I have to tell you that I’m trying my best. Even though some days feel like an obstacle course as I try to hit all my marks, I’ve gotten the hang of this time-management thing and coordinated my days to remember when everything closes, when the buses leave, and dozens of other things that exist within your linear time frame. But life is starting to feel like everything is scheduled from morning to night. There is no spontaneity, and no time to even go to the washroom without throwing everything off. There is no joy going about the day when you feel like time is literally whipping us to get from one place to the next in a maze of never-ending meetings and obligations.

I know not all of this is your fault. After all, you aren’t spatially extended and your hourglass simply keeps track of our world. It’s your job to remind us that we can’t do everything we’d like. Stacks of books and endless YouTube videos are there for us to choose from, not to consume in its entirety. Then again, that works both ways. Sorry, but I haven’t learned how to juggle multiple things while balancing a rubber ball. It may look manageable but handling a full-time course load and job search leaves almost anyone spent.

It also doesn’t help that daylight “saving” time is hitting us now. And I don’t really see what I’m saving when I lose an hour of sleep. Especially when we get up during cold mornings, which are now once again dark. Yes, it’s nice to have 25 hours in a day that one time in the fall, but it hardly seems worth it when you ask for it back in a few short months.
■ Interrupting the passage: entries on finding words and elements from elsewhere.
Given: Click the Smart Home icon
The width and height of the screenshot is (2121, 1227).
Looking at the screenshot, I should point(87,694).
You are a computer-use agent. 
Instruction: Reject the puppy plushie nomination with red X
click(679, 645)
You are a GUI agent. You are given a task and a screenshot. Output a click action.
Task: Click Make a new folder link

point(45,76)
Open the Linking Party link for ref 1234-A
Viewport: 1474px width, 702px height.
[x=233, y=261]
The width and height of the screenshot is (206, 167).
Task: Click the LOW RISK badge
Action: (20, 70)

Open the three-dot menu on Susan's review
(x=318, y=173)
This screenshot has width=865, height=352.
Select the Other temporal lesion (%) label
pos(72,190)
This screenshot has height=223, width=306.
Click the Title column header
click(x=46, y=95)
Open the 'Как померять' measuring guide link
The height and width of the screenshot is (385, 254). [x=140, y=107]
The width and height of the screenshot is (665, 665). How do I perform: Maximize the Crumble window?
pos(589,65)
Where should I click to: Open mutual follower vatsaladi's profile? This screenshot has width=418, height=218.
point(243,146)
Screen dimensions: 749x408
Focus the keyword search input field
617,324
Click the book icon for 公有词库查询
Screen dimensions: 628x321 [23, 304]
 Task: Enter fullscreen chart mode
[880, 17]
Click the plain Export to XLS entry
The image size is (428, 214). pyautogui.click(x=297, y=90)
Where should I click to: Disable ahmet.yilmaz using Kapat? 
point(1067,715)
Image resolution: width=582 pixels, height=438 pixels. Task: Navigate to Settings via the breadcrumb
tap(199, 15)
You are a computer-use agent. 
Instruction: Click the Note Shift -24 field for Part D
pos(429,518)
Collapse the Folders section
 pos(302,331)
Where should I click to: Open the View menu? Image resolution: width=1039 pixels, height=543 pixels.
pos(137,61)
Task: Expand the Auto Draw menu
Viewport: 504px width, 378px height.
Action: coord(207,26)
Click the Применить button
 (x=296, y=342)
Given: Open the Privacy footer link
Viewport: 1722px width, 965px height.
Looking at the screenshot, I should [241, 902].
With all this talk of mental stress, I have begun to feel that it’s not me, it’s actually you. Even as we do most things “on time” the people whom we inevitably disappoint only see failures, not attempts to bend space-time as we race against your clock. I know there’s nothing you can do, and you’d say it’s out of your hands, but just be glad we can’t switch places. As we calculate the years in our youth and maximum number of seconds in any given lifetime, please show us some respect. You’re a hard taskmaster, and when you’re finally done with us all that’s left is to meet the one in the big black cloak with the big scythe.